Aims: We sought to demonstrate preclinical feasibility of a novel BTHV by evaluating the hemodynamic performances of 5 pilot valve designs up to 12 months in a chronic ovine model.

Methods: Five design iterations (A, B, B’, C, and D) of the BTHV were transapically implanted in 46 sheep; chronic data were available in 39 animals. Assessments were performed at implantation, 3-, 6-, and 12-months including quantitative aortography, echocardiography, and histology. 
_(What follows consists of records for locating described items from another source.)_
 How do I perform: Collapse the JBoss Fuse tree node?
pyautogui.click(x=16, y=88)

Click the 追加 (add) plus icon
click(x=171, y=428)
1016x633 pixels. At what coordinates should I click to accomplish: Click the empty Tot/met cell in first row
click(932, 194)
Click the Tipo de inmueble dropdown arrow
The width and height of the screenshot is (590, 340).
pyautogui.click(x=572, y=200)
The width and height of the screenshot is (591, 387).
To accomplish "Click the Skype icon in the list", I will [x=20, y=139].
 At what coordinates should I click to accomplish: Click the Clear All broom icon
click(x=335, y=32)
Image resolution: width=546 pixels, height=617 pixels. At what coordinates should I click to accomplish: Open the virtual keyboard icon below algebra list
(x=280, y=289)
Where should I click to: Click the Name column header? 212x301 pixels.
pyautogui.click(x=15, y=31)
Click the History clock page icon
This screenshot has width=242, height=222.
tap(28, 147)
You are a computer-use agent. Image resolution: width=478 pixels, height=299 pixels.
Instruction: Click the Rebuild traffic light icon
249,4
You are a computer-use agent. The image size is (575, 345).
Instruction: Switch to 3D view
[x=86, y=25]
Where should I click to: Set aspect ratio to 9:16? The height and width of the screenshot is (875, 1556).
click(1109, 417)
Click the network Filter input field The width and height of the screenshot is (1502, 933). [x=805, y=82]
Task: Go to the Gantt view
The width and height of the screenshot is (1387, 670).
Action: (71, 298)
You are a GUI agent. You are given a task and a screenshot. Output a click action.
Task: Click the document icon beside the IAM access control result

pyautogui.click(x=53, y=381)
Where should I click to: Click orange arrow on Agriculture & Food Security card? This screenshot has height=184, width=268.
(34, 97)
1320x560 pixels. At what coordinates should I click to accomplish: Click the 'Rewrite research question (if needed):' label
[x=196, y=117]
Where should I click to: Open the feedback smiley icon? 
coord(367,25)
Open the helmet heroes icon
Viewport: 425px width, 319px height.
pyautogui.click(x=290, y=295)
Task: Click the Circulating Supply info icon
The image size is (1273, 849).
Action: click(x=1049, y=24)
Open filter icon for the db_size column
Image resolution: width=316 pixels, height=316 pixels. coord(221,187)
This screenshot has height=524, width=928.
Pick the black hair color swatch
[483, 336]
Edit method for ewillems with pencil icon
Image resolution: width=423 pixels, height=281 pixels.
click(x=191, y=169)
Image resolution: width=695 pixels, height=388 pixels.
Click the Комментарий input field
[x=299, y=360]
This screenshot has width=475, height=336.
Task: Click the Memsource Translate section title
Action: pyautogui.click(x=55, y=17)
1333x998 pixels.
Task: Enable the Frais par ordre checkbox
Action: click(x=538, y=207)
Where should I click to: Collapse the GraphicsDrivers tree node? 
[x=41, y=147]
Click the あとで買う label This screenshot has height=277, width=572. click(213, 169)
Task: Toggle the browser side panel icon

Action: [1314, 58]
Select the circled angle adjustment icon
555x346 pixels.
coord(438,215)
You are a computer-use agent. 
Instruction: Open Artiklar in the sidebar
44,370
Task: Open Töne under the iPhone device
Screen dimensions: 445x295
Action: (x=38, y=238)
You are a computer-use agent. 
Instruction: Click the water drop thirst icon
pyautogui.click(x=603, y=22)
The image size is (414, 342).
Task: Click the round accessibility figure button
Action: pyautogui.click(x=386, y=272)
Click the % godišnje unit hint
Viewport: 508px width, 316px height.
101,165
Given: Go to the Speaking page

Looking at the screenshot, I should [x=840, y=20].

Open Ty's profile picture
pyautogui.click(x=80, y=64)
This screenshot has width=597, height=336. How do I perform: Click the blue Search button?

Results: At 12-months, greater than or equal to moderate AR on echocardiography was seen in 0%, 100%, 33.3%, 100%, and 0% in the iterations A, B, B’, C, and D, respectively. Furthermore, transprosthetic mean gradients on echocardiography was 10.0±2.8mmHg, 19.0±1.0mmHg, 8.0±1.7mmHg, 26.8±2.4mmHg, and 11.2±4.1mmHg, and effective orifice area was 0.7±0.3cm2, 1.1±0.3cm2, 1.5±1.0cm2, 1.5±0.6cm2, and 1.0±0.4cm2 in the iterations A, B, B’, C, and D, respectively. On pathological evaluation, the iteration D demonstrated generally intact leaflets and advanced tissue coverage, while different degrees of structural deterioration were observed in the other design iterations.

Conclusions: Several leaflet material iterations were compared for potential to demonstrate endogenous tissue restoration in an aortic valve in-vivo. The most promising iteration showed intact leaflets and acceptable hemodynamic performance at 12 months, illustrating the potential of BTHV.